Un tale Eleàzaro, uno degli scribi più stimati, uomo già avanti negli anni e molto dignitoso nell’aspetto della persona, veniva costretto ad aprire la bocca e a ingoiare carne suina. Ma egli, preferendo una morte gloriosa a una vita ignominiosa, s’incamminò volontariamente al supplizio, sputando il boccone e comportandosi come conviene a coloro che sono pronti ad allontanarsi da quanto non è lecito gustare per attaccamento alla vita. Quelli che erano incaricati dell’illecito banchetto sacrificale, in nome della familiarità di antica data che avevano con quest’uomo, lo tirarono in disparte e lo pregarono di prendere la carne di cui era lecito cibarsi, preparata da lui stesso, e fingere di mangiare le carni sacrificate imposte dal re, perché, agendo a questo modo, sarebbe sfuggito alla morte e avrebbe trovato umanità in nome dell’antica amicizia che aveva con loro. Ma egli, facendo un nobile ragionamento, degno della sua età e del prestigio della vecchiaia, della raggiunta veneranda canizie e della condotta irreprensibile tenuta fin da fanciullo, ma specialmente delle sante leggi stabilite da Dio, rispose subito dicendo che lo mandassero pure alla morte. «Poiché – egli diceva – non è affatto degno della nostra età fingere, con il pericolo che molti giovani, pensando che a novant’anni Eleàzaro sia passato alle usanze straniere, a loro volta, per colpa della mia finzione, per appena un po’ più di vita, si perdano per causa mia e io procuri così disonore e macchia alla mia vecchiaia. Infatti, anche se ora mi sottraessi al castigo degli uomini, non potrei sfuggire, né da vivo né da morto, alle mani dell’Onnipotente. Perciò, abbandonando ora da forte questa vita, mi mostrerò degno della mia età e lascerò ai giovani un nobile esempio, perché sappiano affrontare la morte prontamente e nobilmente per le sante e venerande leggi». Dette queste parole, si avviò prontamente al supplizio. Quelli che ve lo trascinavano, cambiarono la benevolenza di poco prima in avversione, ritenendo che le parole da lui pronunciate fossero una pazzia. Mentre stava per morire sotto i colpi, disse tra i gemiti: «Il Signore, che possiede una santa scienza, sa bene che, potendo sfuggire alla morte, soffro nel corpo atroci dolori sotto i flagelli, ma nell’anima sopporto volentieri tutto questo per il timore di lui». In tal modo egli morì, lasciando la sua morte come esempio di nobiltà e ricordo di virtù non solo ai giovani, ma anche alla grande maggioranza della nazione (2Mac 6,18-31).
Wow!
Mi viene in mente De André.
(Dietro Ogni Blasfemo C’è Un Giardino Incantato)

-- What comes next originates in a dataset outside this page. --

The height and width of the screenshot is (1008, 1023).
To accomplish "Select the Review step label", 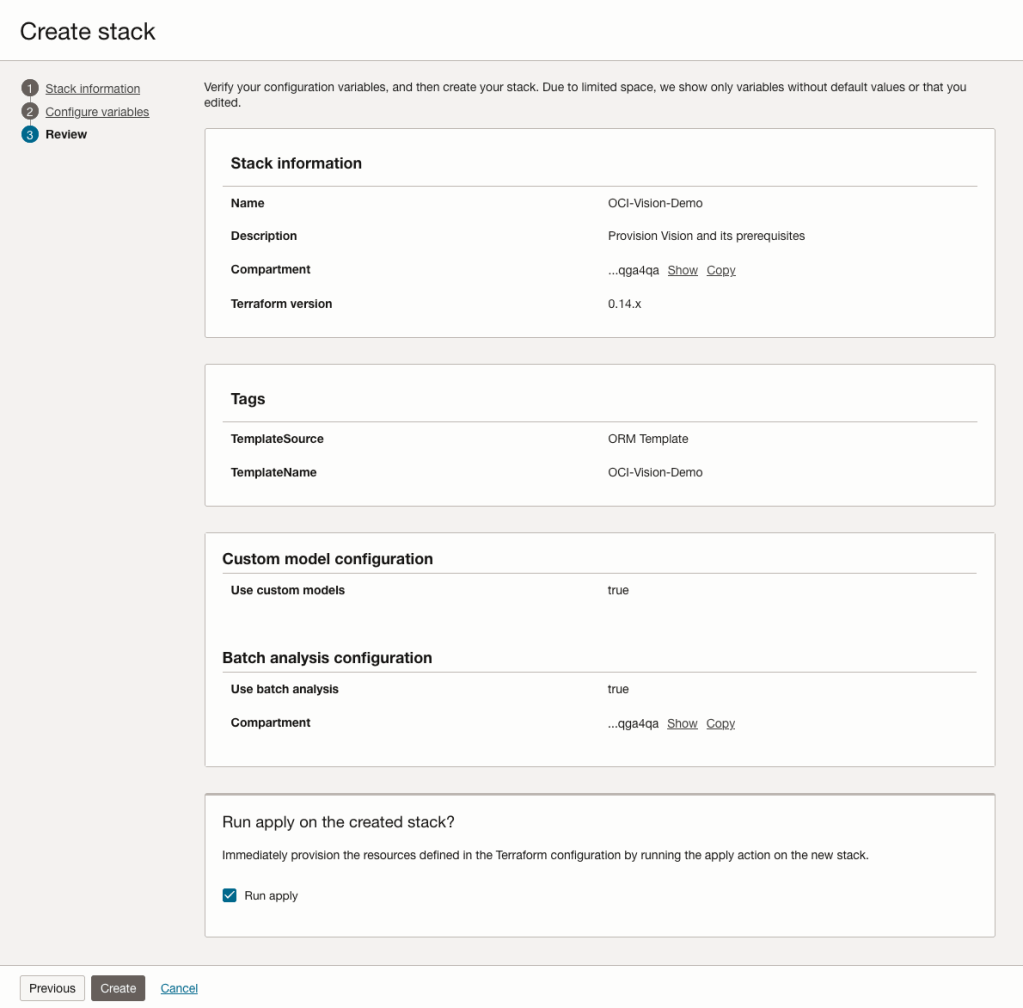I will pos(66,135).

Mai più mi chinai e nemmeno su un fiore,
più non arrossii nel rubare l’amore
dal momento che Inverno mi convinse che Dio
non sarebbe arrossito rubandomi il mio.
Mi arrestarono un giorno per le donne ed il vino,
non avevano leggi per punire un blasfemo,
non mi uccise la morte, ma due guardie bigotte,
mi cercarono l’anima a forza di botte.
Perché dissi che Dio imbrogliò il primo uomo,
lo costrinse a viaggiare una vita da scemo,
nel giardino incantato lo costrinse a sognare,
a ignorare che al mondo c’e’ il bene e c’è il male.

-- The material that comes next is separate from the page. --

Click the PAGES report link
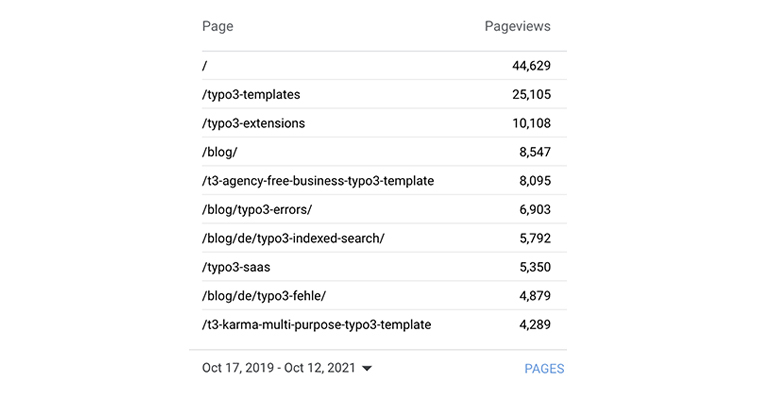 pos(544,369)
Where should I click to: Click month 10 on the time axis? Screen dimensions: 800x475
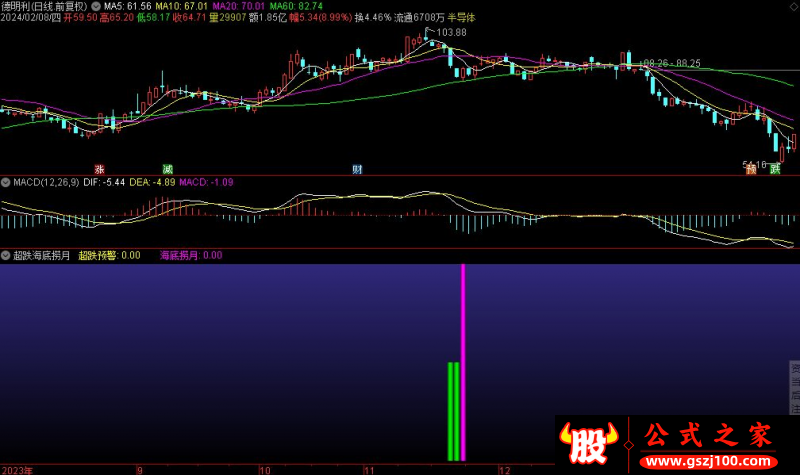coord(265,469)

Quando vide che l’uomo allungava le dita
a rubargli il mistero di una mela proibita
per paura che ormai non avesse padroni
lo fermò con la morte, inventò le stagioni.

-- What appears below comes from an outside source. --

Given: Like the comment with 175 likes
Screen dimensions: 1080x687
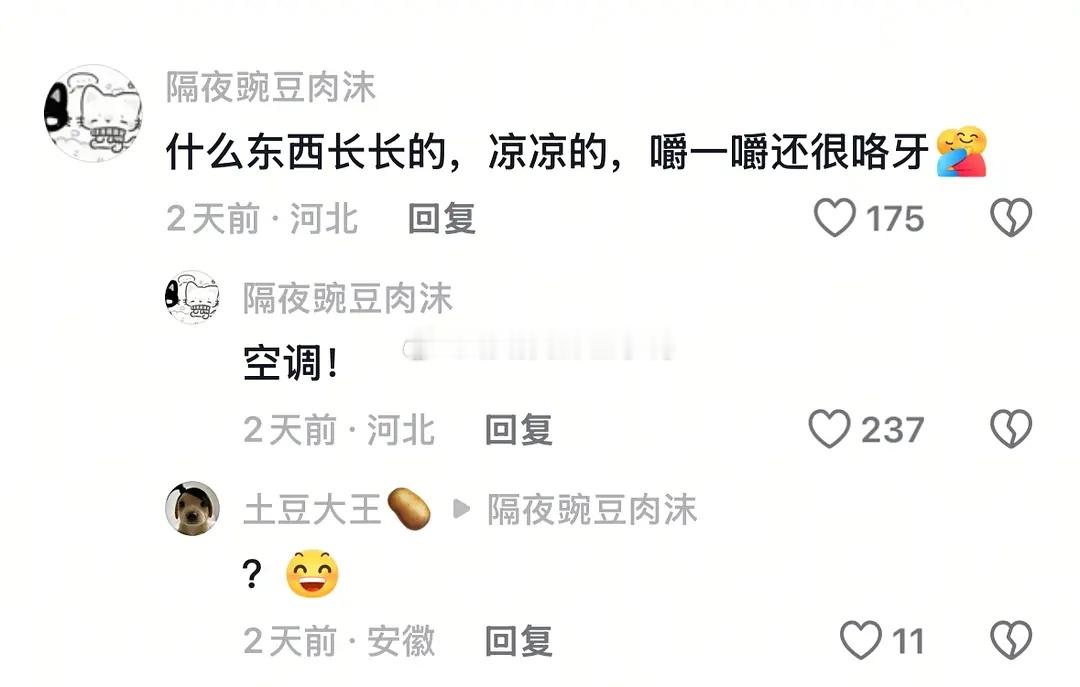Looking at the screenshot, I should [834, 218].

… mi cercarono l’anima a forza di botte…
E se furon due guardie a fermarmi la vita,
è proprio qui sulla terra la mela proibita,
e non Dio, ma qualcuno che per noi l’ha inventato,
ci costringe a sognare in un giardino incantato,
ci costringe a sognare in un giardino incantato
ci costringe a sognare in un giardino incantato.